Compute forward solution

We can now compute the forward solution. To reduce computation we'll just compute a single layer BEM (just inner skull) that can then be used for MEG (not EEG). We specify if we want a one-layer or a three-layer BEM using the conductivity parameter. The BEM solution requires a BEM model which describes the geometry of the head the conductivities of the different tissues.


In [ ]:
conductivity = (0.3,)  # for single layer
# conductivity = (0.3, 0.006, 0.3)  # for three layers
model = mne.make_bem_model(subject='sample', ico=4,
                           conductivity=conductivity,
                           subjects_dir=subjects_dir)
bem = mne.make_bem_solution(model)

Note that the :term:BEM does not involve any use of the trans file. The BEM only depends on the head geometry and conductivities. It is therefore independent from the MEG data and the head position.

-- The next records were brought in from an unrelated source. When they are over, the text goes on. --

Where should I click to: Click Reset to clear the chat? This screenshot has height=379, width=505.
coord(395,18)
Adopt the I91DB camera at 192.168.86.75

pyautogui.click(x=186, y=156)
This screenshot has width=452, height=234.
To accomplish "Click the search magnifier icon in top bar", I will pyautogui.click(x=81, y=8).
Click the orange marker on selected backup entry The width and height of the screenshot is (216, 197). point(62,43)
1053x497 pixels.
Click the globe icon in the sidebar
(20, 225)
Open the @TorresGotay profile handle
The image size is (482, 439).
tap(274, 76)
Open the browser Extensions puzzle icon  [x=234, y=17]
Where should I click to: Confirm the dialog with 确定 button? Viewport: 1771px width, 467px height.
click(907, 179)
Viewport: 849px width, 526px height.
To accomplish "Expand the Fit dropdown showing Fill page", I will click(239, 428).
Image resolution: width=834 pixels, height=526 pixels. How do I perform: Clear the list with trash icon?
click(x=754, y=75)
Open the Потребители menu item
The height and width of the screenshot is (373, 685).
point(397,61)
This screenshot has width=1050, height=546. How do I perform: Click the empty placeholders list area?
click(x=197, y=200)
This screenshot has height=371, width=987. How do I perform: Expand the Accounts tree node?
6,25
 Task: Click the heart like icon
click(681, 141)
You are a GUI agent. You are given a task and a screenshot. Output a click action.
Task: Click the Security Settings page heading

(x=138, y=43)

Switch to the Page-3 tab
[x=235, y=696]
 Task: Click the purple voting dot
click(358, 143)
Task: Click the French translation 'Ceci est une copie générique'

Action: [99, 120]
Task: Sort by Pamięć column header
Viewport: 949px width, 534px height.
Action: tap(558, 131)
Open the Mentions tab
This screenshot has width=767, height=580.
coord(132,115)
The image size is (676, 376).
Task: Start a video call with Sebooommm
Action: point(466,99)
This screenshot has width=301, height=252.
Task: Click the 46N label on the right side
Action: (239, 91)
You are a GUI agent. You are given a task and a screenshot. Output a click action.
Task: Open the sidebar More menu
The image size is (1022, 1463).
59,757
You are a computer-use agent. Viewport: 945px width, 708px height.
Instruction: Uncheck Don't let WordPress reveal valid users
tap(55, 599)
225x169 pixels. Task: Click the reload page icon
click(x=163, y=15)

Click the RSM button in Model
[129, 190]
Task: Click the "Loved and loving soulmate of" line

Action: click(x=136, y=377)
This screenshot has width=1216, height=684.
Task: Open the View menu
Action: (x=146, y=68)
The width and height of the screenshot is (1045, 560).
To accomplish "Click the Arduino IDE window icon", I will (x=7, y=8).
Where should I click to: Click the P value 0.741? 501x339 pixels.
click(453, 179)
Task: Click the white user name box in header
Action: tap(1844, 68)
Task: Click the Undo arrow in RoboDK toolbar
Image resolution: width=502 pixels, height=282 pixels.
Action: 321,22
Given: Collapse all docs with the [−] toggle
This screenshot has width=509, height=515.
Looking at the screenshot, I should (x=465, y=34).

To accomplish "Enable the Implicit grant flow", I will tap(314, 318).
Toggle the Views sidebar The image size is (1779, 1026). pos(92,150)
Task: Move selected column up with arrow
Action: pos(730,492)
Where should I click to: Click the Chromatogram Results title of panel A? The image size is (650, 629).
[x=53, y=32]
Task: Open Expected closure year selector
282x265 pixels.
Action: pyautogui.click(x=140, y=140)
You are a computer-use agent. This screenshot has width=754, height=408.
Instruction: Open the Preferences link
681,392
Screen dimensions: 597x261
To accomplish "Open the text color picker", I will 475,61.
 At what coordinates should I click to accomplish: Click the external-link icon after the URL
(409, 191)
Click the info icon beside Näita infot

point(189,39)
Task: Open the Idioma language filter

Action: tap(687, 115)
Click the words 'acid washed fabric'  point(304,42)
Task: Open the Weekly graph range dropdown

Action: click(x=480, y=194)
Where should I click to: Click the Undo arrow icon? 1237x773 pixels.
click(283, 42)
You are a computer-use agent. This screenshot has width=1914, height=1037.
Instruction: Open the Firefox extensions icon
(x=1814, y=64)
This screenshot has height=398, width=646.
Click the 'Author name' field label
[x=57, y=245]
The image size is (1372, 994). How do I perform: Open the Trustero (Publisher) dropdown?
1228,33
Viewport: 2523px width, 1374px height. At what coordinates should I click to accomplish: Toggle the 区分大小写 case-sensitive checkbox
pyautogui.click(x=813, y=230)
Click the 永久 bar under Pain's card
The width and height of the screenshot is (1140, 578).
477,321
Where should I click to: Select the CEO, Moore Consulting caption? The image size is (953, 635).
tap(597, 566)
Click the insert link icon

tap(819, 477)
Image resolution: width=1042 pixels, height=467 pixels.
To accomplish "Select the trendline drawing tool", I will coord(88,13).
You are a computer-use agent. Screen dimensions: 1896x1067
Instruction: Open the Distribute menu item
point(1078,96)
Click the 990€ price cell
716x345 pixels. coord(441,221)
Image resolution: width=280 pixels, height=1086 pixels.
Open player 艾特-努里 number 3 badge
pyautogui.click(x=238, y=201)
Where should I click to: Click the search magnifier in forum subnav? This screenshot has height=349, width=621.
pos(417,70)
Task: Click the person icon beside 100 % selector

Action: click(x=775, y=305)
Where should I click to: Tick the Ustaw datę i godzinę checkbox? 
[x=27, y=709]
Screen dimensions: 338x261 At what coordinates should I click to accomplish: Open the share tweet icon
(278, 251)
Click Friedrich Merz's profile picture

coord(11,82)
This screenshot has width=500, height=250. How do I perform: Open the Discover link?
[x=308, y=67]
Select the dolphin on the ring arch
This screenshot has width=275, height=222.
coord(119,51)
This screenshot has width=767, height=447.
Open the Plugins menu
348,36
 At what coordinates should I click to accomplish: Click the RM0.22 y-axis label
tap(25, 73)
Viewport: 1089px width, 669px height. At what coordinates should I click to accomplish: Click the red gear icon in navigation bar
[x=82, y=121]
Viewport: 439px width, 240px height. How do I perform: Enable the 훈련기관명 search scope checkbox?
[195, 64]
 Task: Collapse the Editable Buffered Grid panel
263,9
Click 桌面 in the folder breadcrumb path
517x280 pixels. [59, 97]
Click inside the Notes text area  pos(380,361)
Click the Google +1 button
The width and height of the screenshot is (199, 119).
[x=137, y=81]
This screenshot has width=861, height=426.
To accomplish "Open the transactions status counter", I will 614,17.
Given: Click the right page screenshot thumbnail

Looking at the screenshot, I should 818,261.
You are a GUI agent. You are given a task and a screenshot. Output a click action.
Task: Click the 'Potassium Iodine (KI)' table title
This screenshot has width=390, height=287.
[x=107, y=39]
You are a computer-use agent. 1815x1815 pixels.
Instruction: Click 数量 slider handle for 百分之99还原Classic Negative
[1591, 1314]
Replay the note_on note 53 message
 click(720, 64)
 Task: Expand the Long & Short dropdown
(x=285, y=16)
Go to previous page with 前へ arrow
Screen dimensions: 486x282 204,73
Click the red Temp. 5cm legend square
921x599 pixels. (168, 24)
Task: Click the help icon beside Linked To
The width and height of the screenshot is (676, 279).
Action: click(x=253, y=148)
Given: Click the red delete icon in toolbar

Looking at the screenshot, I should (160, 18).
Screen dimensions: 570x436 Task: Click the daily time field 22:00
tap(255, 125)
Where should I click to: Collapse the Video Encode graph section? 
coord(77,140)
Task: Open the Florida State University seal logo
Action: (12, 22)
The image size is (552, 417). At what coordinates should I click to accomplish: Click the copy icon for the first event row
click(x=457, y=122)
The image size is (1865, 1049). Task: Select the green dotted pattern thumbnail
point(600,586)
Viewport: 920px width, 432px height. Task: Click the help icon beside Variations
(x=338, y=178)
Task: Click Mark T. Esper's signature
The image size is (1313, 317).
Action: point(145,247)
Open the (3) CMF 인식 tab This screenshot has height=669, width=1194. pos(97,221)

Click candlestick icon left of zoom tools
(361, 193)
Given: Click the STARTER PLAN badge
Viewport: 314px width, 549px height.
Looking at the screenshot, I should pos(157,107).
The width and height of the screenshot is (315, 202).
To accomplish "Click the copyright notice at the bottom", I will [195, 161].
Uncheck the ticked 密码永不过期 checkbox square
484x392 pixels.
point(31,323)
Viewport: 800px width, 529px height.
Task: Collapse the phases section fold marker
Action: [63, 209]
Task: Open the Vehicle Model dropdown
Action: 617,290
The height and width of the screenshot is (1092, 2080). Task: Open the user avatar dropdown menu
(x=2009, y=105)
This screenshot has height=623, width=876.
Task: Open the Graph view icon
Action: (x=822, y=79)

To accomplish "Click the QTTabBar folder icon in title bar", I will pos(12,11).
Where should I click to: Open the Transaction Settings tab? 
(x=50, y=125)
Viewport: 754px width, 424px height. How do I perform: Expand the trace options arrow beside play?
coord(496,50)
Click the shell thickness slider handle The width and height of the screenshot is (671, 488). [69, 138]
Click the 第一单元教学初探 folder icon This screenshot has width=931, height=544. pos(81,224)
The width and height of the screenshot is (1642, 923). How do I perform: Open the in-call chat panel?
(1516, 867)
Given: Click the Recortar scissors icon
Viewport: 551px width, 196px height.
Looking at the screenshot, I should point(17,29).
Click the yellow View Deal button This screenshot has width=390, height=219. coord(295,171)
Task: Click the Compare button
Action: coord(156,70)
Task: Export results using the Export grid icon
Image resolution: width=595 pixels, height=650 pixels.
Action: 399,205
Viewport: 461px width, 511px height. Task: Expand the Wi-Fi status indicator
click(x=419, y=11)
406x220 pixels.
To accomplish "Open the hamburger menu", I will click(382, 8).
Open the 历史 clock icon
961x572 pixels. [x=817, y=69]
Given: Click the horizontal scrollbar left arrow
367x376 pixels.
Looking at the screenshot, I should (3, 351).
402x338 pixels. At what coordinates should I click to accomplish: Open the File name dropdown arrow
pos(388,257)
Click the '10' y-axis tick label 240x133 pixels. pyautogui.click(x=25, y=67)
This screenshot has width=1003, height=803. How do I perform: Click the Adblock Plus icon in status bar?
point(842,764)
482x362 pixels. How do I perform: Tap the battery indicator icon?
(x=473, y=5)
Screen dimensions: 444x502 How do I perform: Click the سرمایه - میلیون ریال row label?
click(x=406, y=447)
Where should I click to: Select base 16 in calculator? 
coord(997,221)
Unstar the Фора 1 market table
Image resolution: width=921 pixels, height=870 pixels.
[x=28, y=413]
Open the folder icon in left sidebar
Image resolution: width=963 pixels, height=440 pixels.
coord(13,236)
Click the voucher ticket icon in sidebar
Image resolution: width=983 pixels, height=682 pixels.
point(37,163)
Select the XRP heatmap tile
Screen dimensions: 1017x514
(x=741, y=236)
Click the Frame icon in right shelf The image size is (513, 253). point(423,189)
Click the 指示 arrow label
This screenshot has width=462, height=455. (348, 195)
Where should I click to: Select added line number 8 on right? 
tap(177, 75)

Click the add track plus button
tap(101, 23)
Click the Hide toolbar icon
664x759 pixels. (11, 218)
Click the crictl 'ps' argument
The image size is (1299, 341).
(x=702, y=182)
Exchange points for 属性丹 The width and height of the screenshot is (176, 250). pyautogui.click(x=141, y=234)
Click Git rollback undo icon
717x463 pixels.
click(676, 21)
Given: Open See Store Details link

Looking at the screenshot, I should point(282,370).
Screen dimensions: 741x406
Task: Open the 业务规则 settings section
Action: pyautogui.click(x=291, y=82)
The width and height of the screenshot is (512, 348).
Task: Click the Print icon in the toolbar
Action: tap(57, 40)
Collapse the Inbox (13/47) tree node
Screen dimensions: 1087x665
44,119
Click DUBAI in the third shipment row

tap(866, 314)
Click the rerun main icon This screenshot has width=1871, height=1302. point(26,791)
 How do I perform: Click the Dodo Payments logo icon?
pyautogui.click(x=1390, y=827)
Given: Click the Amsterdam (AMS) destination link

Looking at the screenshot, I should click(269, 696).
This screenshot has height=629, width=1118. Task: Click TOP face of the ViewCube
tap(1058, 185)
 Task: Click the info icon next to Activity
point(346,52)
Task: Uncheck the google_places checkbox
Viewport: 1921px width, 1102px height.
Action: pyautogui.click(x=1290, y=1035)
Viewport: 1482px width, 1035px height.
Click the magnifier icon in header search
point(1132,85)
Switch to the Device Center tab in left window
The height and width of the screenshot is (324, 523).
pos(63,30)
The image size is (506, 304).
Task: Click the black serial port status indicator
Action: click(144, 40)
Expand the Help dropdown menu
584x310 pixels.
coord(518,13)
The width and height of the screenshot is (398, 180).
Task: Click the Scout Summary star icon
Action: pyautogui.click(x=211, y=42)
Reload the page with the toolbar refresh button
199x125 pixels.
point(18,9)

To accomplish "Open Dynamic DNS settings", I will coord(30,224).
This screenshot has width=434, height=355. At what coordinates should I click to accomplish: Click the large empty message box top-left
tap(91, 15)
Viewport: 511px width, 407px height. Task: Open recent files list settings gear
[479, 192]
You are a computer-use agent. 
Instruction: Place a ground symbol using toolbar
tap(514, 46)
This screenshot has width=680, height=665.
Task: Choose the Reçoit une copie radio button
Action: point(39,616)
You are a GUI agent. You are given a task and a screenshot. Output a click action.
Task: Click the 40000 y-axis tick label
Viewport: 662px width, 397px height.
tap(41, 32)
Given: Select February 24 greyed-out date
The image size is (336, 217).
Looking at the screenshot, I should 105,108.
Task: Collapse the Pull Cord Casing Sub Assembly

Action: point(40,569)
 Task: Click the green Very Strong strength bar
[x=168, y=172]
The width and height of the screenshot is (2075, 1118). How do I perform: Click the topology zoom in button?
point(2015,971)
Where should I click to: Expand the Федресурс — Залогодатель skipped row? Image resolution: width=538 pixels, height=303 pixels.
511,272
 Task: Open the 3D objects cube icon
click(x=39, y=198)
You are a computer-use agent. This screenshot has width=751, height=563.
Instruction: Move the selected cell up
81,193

Let's now compute the forward operator, commonly referred to as the gain or leadfield matrix. See :func:mne.make_forward_solution for details on the meaning of each parameter.


In [ ]:
fwd = mne.make_forward_solution(raw_fname, trans=trans, src=src, bem=bem,
                                meg=True, eeg=False, mindist=5.0, n_jobs=2)
print(fwd)

Warning

Forward computation can remove vertices that are too close to (or outside) the inner skull surface. For example, here we have gone from 8096 to 7498 vertices in use. For many functions, such as :func:`mne.compute_source_morph`, it is important to pass ``fwd['src']`` or ``inv['src']`` so that this removal is adequately accounted for.


In [ ]:
print(f'Before: {src}')
print(f'After:  {fwd["src"]}')

We can explore the content of fwd to access the numpy array that contains the gain matrix.


In [ ]:
leadfield = fwd['sol']['data']
print("Leadfield size : %d sensors x %d dipoles" % leadfield.shape)

To extract the numpy array containing the forward operator corresponding to the source space fwd['src'] with cortical orientation constraint we can use the following:


In [ ]:
fwd_fixed = mne.convert_forward_solution(fwd, surf_ori=True, force_fixed=True,
                                         use_cps=True)
leadfield = fwd_fixed['sol']['data']
print("Leadfield size : %d sensors x %d dipoles" % leadfield.shape)

This is equivalent to the following code that explicitly applies the forward operator to a source estimate composed of the identity operator (which we omit here because it uses a lot of memory)::

>>> import numpy as np
>>> n_dipoles = leadfield.shape[1]
>>> vertices = [src_hemi['vertno'] for src_hemi in fwd_fixed['src']]
>>> stc = mne.SourceEstimate(1e-9 * np.eye(n_dipoles), vertices)
>>> leadfield = mne.apply_forward(fwd_fixed, stc, info).data / 1e-9

To save to disk a forward solution you can use :func:mne.write_forward_solution and to read it back from disk :func:mne.read_forward_solution. Don't forget that FIF files containing forward solution should end with :file:-fwd.fif.

To get a fixed-orientation forward solution, use :func:mne.convert_forward_solution to convert the free-orientation solution to (surface-oriented) fixed orientation.

Exercise

By looking at sphx_glr_auto_examples_forward_plot_forward_sensitivity_maps.py plot the sensitivity maps for EEG and compare it with the MEG, can you justify the claims that:

  • MEG is not sensitive to radial sources
  • EEG is more sensitive to deep sources

How will the MEG sensitivity maps and histograms change if you use a free instead if a fixed/surface oriented orientation?

Try this changing the mode parameter in :func:mne.sensitivity_map accordingly. Why don't we see any dipoles on the gyri?